- **THE PROBLEM**
Output the whole listing below. Keep it exact.

- **DATA SHOWN**
- - -

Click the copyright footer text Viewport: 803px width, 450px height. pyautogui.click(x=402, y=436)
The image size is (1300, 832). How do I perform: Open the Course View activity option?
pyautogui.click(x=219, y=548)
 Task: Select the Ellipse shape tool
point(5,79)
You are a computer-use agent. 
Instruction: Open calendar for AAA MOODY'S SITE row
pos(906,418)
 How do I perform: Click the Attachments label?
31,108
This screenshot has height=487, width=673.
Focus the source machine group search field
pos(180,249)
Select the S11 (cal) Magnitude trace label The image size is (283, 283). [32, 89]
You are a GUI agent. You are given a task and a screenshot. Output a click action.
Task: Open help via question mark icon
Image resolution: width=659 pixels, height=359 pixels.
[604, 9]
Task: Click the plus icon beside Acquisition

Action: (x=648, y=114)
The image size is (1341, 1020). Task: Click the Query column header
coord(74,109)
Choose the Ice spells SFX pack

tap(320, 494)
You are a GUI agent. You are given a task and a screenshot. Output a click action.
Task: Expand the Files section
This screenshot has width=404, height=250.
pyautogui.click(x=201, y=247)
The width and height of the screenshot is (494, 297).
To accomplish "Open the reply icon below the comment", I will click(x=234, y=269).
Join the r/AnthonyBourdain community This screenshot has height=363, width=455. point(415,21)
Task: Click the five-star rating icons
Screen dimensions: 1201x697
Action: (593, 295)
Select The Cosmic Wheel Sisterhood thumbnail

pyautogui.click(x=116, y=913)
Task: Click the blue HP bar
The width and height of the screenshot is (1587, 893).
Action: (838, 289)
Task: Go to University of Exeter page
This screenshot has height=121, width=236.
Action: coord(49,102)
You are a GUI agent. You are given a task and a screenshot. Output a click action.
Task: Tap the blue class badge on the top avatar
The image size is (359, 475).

- - -

- **EXERCISE ANSWER**
Click the copyright footer text Viewport: 803px width, 450px height. pyautogui.click(x=402, y=436)
The image size is (1300, 832). How do I perform: Open the Course View activity option?
pyautogui.click(x=219, y=548)
 Task: Select the Ellipse shape tool
point(5,79)
You are a computer-use agent. 
Instruction: Open calendar for AAA MOODY'S SITE row
pos(906,418)
 How do I perform: Click the Attachments label?
31,108
This screenshot has height=487, width=673.
Focus the source machine group search field
pos(180,249)
Select the S11 (cal) Magnitude trace label The image size is (283, 283). [32, 89]
You are a GUI agent. You are given a task and a screenshot. Output a click action.
Task: Open help via question mark icon
Image resolution: width=659 pixels, height=359 pixels.
[604, 9]
Task: Click the plus icon beside Acquisition

Action: (x=648, y=114)
The image size is (1341, 1020). Task: Click the Query column header
coord(74,109)
Choose the Ice spells SFX pack

tap(320, 494)
You are a GUI agent. You are given a task and a screenshot. Output a click action.
Task: Expand the Files section
This screenshot has width=404, height=250.
pyautogui.click(x=201, y=247)
The width and height of the screenshot is (494, 297).
To accomplish "Open the reply icon below the comment", I will click(x=234, y=269).
Join the r/AnthonyBourdain community This screenshot has height=363, width=455. point(415,21)
Task: Click the five-star rating icons
Screen dimensions: 1201x697
Action: (593, 295)
Select The Cosmic Wheel Sisterhood thumbnail

pyautogui.click(x=116, y=913)
Task: Click the blue HP bar
The width and height of the screenshot is (1587, 893).
Action: (838, 289)
Task: Go to University of Exeter page
This screenshot has height=121, width=236.
Action: coord(49,102)
You are a GUI agent. You are given a task and a screenshot. Output a click action.
Task: Tap the blue class badge on the top avatar
The image size is (359, 475).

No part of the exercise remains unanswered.